Work required: Recast every line of the material below as a JSON list of strings, one string per line, and leave out blank lines.
## start Record extracts
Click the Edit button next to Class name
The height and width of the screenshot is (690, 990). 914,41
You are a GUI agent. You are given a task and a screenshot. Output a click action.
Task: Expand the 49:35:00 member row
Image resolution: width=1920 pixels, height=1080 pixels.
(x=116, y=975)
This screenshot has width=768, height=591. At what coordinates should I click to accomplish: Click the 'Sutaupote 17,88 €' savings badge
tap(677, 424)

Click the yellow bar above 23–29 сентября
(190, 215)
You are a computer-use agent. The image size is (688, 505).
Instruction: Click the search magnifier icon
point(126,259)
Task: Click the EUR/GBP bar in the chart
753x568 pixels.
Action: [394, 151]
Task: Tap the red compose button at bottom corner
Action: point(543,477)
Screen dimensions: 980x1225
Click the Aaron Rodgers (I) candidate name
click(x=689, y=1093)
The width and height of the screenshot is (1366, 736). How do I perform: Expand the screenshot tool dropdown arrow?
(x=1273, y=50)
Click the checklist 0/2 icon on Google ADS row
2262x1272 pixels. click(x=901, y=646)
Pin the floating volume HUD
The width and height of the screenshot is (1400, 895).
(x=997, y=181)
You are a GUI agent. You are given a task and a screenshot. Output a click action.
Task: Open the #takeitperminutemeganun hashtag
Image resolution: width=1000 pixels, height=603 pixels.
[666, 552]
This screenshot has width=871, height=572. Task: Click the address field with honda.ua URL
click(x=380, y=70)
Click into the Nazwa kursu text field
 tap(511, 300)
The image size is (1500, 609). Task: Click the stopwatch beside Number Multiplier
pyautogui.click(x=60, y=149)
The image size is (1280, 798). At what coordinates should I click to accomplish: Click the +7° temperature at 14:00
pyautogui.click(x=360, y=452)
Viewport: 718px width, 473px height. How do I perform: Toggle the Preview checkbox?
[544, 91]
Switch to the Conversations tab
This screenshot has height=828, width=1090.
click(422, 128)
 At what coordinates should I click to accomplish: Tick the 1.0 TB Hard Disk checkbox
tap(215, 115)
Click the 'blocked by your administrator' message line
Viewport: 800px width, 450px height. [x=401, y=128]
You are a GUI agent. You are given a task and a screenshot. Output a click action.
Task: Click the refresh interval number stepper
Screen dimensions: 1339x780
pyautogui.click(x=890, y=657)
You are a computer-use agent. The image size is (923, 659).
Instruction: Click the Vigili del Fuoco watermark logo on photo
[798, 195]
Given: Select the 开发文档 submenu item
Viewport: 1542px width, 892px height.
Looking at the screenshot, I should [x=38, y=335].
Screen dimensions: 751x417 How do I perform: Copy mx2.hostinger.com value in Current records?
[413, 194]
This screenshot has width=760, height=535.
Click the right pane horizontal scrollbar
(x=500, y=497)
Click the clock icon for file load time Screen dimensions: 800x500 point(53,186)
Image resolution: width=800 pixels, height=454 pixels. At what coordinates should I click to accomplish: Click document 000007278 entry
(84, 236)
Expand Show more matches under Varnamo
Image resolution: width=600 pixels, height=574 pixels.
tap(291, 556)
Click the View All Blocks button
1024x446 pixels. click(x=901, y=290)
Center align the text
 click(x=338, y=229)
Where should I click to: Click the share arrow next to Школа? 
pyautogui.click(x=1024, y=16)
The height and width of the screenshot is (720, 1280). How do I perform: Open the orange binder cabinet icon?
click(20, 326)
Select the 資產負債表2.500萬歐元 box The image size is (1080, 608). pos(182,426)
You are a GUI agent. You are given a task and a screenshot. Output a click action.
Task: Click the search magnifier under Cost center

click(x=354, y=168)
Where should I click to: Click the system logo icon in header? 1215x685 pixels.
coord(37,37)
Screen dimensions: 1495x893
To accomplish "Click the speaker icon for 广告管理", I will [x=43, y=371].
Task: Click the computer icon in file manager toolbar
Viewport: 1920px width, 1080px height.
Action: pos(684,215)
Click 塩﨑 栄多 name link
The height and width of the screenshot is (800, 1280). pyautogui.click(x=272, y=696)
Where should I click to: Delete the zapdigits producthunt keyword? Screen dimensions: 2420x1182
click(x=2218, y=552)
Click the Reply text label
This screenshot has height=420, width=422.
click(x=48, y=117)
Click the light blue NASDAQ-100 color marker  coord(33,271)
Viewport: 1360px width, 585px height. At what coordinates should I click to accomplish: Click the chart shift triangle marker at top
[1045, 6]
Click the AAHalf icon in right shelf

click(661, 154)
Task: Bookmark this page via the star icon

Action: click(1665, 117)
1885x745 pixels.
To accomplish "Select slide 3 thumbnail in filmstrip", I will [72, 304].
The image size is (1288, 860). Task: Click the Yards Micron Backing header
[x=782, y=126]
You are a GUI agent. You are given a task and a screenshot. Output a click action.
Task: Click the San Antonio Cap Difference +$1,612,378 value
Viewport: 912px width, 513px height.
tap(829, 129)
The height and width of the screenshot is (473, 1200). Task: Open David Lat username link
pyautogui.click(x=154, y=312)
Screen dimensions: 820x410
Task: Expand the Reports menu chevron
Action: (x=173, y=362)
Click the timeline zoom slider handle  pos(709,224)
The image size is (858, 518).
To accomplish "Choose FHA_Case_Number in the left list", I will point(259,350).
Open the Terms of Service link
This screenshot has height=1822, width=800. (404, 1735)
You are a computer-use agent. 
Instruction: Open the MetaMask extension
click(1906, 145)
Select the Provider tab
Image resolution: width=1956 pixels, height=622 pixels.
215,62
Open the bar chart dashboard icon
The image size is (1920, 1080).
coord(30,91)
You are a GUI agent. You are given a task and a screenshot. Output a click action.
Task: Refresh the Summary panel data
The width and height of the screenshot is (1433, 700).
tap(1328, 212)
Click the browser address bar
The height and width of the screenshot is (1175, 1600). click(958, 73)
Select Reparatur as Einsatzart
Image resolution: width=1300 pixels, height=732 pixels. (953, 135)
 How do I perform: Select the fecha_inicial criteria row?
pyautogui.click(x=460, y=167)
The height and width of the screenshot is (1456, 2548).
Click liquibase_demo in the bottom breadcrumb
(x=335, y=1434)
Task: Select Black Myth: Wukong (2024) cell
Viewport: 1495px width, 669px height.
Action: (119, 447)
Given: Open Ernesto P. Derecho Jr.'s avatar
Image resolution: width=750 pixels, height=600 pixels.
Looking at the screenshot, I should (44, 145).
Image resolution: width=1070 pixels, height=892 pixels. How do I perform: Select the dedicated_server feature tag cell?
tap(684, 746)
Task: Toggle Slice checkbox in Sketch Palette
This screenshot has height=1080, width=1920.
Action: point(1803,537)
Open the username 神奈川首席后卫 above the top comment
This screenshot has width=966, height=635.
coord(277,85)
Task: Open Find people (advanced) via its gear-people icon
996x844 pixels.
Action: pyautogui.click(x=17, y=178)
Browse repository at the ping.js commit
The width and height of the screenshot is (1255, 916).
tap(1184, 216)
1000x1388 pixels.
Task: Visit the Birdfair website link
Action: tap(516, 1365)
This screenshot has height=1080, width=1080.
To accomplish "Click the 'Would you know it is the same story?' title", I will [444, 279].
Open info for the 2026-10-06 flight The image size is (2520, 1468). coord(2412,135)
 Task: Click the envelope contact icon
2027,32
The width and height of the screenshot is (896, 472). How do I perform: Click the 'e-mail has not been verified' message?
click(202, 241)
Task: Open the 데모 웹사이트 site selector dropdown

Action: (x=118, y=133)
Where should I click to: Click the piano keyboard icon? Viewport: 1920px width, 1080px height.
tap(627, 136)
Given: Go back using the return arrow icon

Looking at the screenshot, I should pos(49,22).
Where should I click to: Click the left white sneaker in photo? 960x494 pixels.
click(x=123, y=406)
## end Record extracts
The answer:
[
  "Click the Edit button next to Class name",
  "The height and width of the screenshot is (690, 990). 914,41",
  "You are a GUI agent. You are given a task and a screenshot. Output a click action.",
  "Task: Expand the 49:35:00 member row",
  "Image resolution: width=1920 pixels, height=1080 pixels.",
  "(x=116, y=975)",
  "This screenshot has width=768, height=591. At what coordinates should I click to accomplish: Click the 'Sutaupote 17,88 €' savings badge",
  "tap(677, 424)",
  "Click the yellow bar above 23–29 сентября",
  "(190, 215)",
  "You are a computer-use agent. The image size is (688, 505).",
  "Instruction: Click the search magnifier icon",
  "point(126,259)",
  "Task: Click the EUR/GBP bar in the chart",
  "753x568 pixels.",
  "Action: [394, 151]",
  "Task: Tap the red compose button at bottom corner",
  "Action: point(543,477)",
  "Screen dimensions: 980x1225",
  "Click the Aaron Rodgers (I) candidate name",
  "click(x=689, y=1093)",
  "The width and height of the screenshot is (1366, 736). How do I perform: Expand the screenshot tool dropdown arrow?",
  "(x=1273, y=50)",
  "Click the checklist 0/2 icon on Google ADS row",
  "2262x1272 pixels. click(x=901, y=646)",
  "Pin the floating volume HUD",
  "The width and height of the screenshot is (1400, 895).",
  "(x=997, y=181)",
  "You are a GUI agent. You are given a task and a screenshot. Output a click action.",
  "Task: Open the #takeitperminutemeganun hashtag",
  "Image resolution: width=1000 pixels, height=603 pixels.",
  "[666, 552]",
  "This screenshot has width=871, height=572. Task: Click the address field with honda.ua URL",
  "click(x=380, y=70)",
  "Click into the Nazwa kursu text field",
  " tap(511, 300)",
  "The image size is (1500, 609). Task: Click the stopwatch beside Number Multiplier",
  "pyautogui.click(x=60, y=149)",
  "The image size is (1280, 798). At what coordinates should I click to accomplish: Click the +7° temperature at 14:00",
  "pyautogui.click(x=360, y=452)",
  "Viewport: 718px width, 473px height. How do I perform: Toggle the Preview checkbox?",
  "[544, 91]",
  "Switch to the Conversations tab",
  "This screenshot has height=828, width=1090.",
  "click(422, 128)",
  " At what coordinates should I click to accomplish: Tick the 1.0 TB Hard Disk checkbox",
  "tap(215, 115)",
  "Click the 'blocked by your administrator' message line",
  "Viewport: 800px width, 450px height. [x=401, y=128]",
  "You are a GUI agent. You are given a task and a screenshot. Output a click action.",
  "Task: Click the refresh interval number stepper",
  "Screen dimensions: 1339x780",
  "pyautogui.click(x=890, y=657)",
  "You are a computer-use agent. The image size is (923, 659).",
  "Instruction: Click the Vigili del Fuoco watermark logo on photo",
  "[798, 195]",
  "Given: Select the 开发文档 submenu item",
  "Viewport: 1542px width, 892px height.",
  "Looking at the screenshot, I should [x=38, y=335].",
  "Screen dimensions: 751x417 How do I perform: Copy mx2.hostinger.com value in Current records?",
  "[413, 194]",
  "This screenshot has width=760, height=535.",
  "Click the right pane horizontal scrollbar",
  "(x=500, y=497)",
  "Click the clock icon for file load time Screen dimensions: 800x500 point(53,186)",
  "Image resolution: width=800 pixels, height=454 pixels. At what coordinates should I click to accomplish: Click document 000007278 entry",
  "(84, 236)",
  "Expand Show more matches under Varnamo",
  "Image resolution: width=600 pixels, height=574 pixels.",
  "tap(291, 556)",
  "Click the View All Blocks button",
  "1024x446 pixels. click(x=901, y=290)",
  "Center align the text",
  " click(x=338, y=229)",
  "Where should I click to: Click the share arrow next to Школа? ",
  "pyautogui.click(x=1024, y=16)",
  "The height and width of the screenshot is (720, 1280). How do I perform: Open the orange binder cabinet icon?",
  "click(20, 326)",
  "Select the 資產負債表2.500萬歐元 box The image size is (1080, 608). pos(182,426)",
  "You are a GUI agent. You are given a task and a screenshot. Output a click action.",
  "Task: Click the search magnifier under Cost center",
  "click(x=354, y=168)",
  "Where should I click to: Click the system logo icon in header? 1215x685 pixels.",
  "coord(37,37)",
  "Screen dimensions: 1495x893",
  "To accomplish \"Click the speaker icon for 广告管理\", I will [x=43, y=371].",
  "Task: Click the computer icon in file manager toolbar",
  "Viewport: 1920px width, 1080px height.",
  "Action: pos(684,215)",
  "Click 塩﨑 栄多 name link",
  "The height and width of the screenshot is (800, 1280). pyautogui.click(x=272, y=696)",
  "Where should I click to: Delete the zapdigits producthunt keyword? Screen dimensions: 2420x1182",
  "click(x=2218, y=552)",
  "Click the Reply text label",
  "This screenshot has height=420, width=422.",
  "click(x=48, y=117)",
  "Click the light blue NASDAQ-100 color marker  coord(33,271)",
  "Viewport: 1360px width, 585px height. At what coordinates should I click to accomplish: Click the chart shift triangle marker at top",
  "[1045, 6]",
  "Click the AAHalf icon in right shelf",
  "click(661, 154)",
  "Task: Bookmark this page via the star icon",
  "Action: click(1665, 117)",
  "1885x745 pixels.",
  "To accomplish \"Select slide 3 thumbnail in filmstrip\", I will [72, 304].",
  "The image size is (1288, 860). Task: Click the Yards Micron Backing header",
  "[x=782, y=126]",
  "You are a GUI agent. You are given a task and a screenshot. Output a click action.",
  "Task: Click the San Antonio Cap Difference +$1,612,378 value",
  "Viewport: 912px width, 513px height.",
  "tap(829, 129)",
  "The height and width of the screenshot is (473, 1200). Task: Open David Lat username link",
  "pyautogui.click(x=154, y=312)",
  "Screen dimensions: 820x410",
  "Task: Expand the Reports menu chevron",
  "Action: (x=173, y=362)",
  "Click the timeline zoom slider handle  pos(709,224)",
  "The image size is (858, 518).",
  "To accomplish \"Choose FHA_Case_Number in the left list\", I will point(259,350).",
  "Open the Terms of Service link",
  "This screenshot has height=1822, width=800. (404, 1735)",
  "You are a computer-use agent. ",
  "Instruction: Open the MetaMask extension",
  "click(1906, 145)",
  "Select the Provider tab",
  "Image resolution: width=1956 pixels, height=622 pixels.",
  "215,62",
  "Open the bar chart dashboard icon",
  "The image size is (1920, 1080).",
  "coord(30,91)",
  "You are a GUI agent. You are given a task and a screenshot. Output a click action.",
  "Task: Refresh the Summary panel data",
  "The width and height of the screenshot is (1433, 700).",
  "tap(1328, 212)",
  "Click the browser address bar",
  "The height and width of the screenshot is (1175, 1600). click(958, 73)",
  "Select Reparatur as Einsatzart",
  "Image resolution: width=1300 pixels, height=732 pixels. (953, 135)",
  " How do I perform: Select the fecha_inicial criteria row?",
  "pyautogui.click(x=460, y=167)",
  "The height and width of the screenshot is (1456, 2548).",
  "Click liquibase_demo in the bottom breadcrumb",
  "(x=335, y=1434)",
  "Task: Select Black Myth: Wukong (2024) cell",
  "Viewport: 1495px width, 669px height.",
  "Action: (119, 447)",
  "Given: Open Ernesto P. Derecho Jr.'s avatar",
  "Image resolution: width=750 pixels, height=600 pixels.",
  "Looking at the screenshot, I should (44, 145).",
  "Image resolution: width=1070 pixels, height=892 pixels. How do I perform: Select the dedicated_server feature tag cell?",
  "tap(684, 746)",
  "Task: Toggle Slice checkbox in Sketch Palette",
  "This screenshot has height=1080, width=1920.",
  "Action: point(1803,537)",
  "Open the username 神奈川首席后卫 above the top comment",
  "This screenshot has width=966, height=635.",
  "coord(277,85)",
  "Task: Open Find people (advanced) via its gear-people icon",
  "996x844 pixels.",
  "Action: pyautogui.click(x=17, y=178)",
  "Browse repository at the ping.js commit",
  "The width and height of the screenshot is (1255, 916).",
  "tap(1184, 216)",
  "1000x1388 pixels.",
  "Task: Visit the Birdfair website link",
  "Action: tap(516, 1365)",
  "This screenshot has height=1080, width=1080.",
  "To accomplish \"Click the 'Would you know it is the same story?' title\", I will [444, 279].",
  "Open info for the 2026-10-06 flight The image size is (2520, 1468). coord(2412,135)",
  " Task: Click the envelope contact icon",
  "2027,32",
  "The width and height of the screenshot is (896, 472). How do I perform: Click the 'e-mail has not been verified' message?",
  "click(202, 241)",
  "Task: Open the 데모 웹사이트 site selector dropdown",
  "Action: (x=118, y=133)",
  "Where should I click to: Click the piano keyboard icon? Viewport: 1920px width, 1080px height.",
  "tap(627, 136)",
  "Given: Go back using the return arrow icon",
  "Looking at the screenshot, I should pos(49,22).",
  "Where should I click to: Click the left white sneaker in photo? 960x494 pixels.",
  "click(x=123, y=406)"
]